Analysis: There are two solutions to solve this problem. One is the traditional dynamic programming solution with O(n2) time and O(n) space, and the other is a quite creative and efficient solution with O(1) time and O(1) space.

Solution 1: Dynamic programming

Firstly let’s define a function f(n) for the maximal length product after cutting a rope with length n into parts. We have n-1 choice for the first cut on the rope, with the length of the first part 1, 2, … n-1 respectively. Therefore, f(n)=max(f(i)*f(n-i), where 0<i<n).

If the equation is resolved recursively in top-down order, there are lots of overlapping sub-problems and it’s a waste of recalculation.  It’s much more efficient to calculate in bottom-up order. That is to say, we firstly get f(2), and then f(3), then f(4), f(5). We continue till we get f(n).
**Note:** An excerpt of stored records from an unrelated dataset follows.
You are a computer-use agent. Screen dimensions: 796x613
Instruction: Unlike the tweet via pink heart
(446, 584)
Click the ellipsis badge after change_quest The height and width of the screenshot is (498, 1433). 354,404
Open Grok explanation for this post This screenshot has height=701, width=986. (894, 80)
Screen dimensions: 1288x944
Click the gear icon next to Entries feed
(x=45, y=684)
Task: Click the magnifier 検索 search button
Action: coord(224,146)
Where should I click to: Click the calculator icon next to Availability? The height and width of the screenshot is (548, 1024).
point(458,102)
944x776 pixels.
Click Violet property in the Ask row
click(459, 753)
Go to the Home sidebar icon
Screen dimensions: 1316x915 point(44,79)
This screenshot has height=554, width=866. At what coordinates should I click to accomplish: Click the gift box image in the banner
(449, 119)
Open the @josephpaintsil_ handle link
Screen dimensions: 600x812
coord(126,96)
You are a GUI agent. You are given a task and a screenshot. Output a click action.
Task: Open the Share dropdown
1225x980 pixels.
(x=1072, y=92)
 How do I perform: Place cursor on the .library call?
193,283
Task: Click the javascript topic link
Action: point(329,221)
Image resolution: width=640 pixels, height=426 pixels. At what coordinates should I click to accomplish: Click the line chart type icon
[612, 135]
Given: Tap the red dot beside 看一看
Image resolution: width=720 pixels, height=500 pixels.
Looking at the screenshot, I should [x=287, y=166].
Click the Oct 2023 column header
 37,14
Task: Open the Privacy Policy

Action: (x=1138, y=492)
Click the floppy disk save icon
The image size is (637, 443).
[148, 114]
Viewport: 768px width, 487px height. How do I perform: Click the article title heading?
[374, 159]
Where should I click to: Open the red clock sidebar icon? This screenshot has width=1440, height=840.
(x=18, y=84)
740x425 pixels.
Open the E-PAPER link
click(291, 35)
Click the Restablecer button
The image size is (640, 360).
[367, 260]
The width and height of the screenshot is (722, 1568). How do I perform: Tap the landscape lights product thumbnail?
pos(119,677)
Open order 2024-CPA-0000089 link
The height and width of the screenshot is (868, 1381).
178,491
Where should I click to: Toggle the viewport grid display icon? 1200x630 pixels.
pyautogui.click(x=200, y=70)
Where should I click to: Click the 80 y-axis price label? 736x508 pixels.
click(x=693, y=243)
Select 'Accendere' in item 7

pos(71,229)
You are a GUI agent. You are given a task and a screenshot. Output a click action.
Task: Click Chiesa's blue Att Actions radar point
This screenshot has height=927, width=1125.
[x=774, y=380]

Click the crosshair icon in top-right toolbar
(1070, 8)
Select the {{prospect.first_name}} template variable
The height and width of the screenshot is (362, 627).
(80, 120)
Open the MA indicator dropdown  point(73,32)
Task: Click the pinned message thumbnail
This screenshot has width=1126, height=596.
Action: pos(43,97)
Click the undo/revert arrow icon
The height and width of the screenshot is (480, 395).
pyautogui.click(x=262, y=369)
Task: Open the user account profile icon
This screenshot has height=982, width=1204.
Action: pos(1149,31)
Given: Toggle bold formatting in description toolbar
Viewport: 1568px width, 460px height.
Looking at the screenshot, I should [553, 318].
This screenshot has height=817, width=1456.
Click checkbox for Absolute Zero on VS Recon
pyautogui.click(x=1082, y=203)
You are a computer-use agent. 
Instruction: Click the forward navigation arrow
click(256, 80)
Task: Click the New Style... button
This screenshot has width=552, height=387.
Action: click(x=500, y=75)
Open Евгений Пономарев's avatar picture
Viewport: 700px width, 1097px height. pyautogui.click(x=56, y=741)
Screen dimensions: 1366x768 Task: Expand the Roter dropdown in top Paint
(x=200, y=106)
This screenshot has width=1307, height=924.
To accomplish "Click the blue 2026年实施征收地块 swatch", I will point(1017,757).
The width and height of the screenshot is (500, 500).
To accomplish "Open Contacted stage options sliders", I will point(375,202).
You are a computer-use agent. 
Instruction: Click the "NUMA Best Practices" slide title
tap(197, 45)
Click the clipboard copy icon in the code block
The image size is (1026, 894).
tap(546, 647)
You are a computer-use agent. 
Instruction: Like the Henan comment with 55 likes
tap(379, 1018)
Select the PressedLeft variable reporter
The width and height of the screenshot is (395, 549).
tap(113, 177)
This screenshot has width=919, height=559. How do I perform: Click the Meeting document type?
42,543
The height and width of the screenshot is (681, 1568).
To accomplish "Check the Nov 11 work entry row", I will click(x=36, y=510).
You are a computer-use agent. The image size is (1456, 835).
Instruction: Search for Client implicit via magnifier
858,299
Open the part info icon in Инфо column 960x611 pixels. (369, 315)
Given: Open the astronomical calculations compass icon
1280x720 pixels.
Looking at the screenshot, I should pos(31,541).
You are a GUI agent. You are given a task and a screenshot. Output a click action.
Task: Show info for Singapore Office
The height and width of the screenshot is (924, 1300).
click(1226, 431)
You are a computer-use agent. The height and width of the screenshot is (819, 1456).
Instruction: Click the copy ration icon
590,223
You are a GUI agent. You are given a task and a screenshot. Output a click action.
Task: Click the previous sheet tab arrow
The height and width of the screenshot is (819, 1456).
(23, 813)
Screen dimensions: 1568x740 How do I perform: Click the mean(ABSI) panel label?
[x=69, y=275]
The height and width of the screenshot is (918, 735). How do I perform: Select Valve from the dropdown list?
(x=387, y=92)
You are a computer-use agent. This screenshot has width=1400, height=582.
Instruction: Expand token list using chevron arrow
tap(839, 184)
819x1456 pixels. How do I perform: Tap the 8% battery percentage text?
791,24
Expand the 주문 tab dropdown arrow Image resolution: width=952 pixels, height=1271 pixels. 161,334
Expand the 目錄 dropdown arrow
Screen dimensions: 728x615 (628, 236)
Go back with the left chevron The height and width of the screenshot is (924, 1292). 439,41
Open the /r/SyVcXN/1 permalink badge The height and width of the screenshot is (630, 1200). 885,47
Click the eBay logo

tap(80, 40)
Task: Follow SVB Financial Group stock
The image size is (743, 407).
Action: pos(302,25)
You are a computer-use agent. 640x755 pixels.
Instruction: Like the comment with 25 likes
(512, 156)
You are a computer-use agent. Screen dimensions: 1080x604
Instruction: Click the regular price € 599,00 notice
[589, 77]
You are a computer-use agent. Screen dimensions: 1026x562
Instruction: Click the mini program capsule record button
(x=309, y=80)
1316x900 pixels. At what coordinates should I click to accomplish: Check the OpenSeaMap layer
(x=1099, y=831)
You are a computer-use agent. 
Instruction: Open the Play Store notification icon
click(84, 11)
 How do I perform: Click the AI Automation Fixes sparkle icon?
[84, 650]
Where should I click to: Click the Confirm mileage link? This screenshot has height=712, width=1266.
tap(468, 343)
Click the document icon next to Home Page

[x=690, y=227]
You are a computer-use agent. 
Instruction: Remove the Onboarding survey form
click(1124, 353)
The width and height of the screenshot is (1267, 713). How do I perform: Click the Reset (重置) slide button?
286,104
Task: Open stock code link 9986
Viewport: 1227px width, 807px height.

The following Java code solves the problem in bottom-up order:

public static int maxProductAfterCutting_solution1(int length) {
    if(length < 2) {
        return 0;
    }
    if(length == 2) {
        return 1;
    }
    if(length == 3) {
        return 2;
    }

    int[] products = new int[length + 1];
    products[0] = 0;
    products[1] = 1;
    products[2] = 2;
    products[3] = 3;

    for(int i = 4; i <= length; ++i) {
        int max = 0;
        for(int j = 1; j <= i / 2; ++j) {
            int product = products[j] * products[i - j];
            if(max < product) {
                max = product;
            }

            products[i] = max;
        }
    }

    return products[length];
}

An array products with length n+1 is created, in order to store the maximal product of for ropes with length 0, 1, 2, …, n.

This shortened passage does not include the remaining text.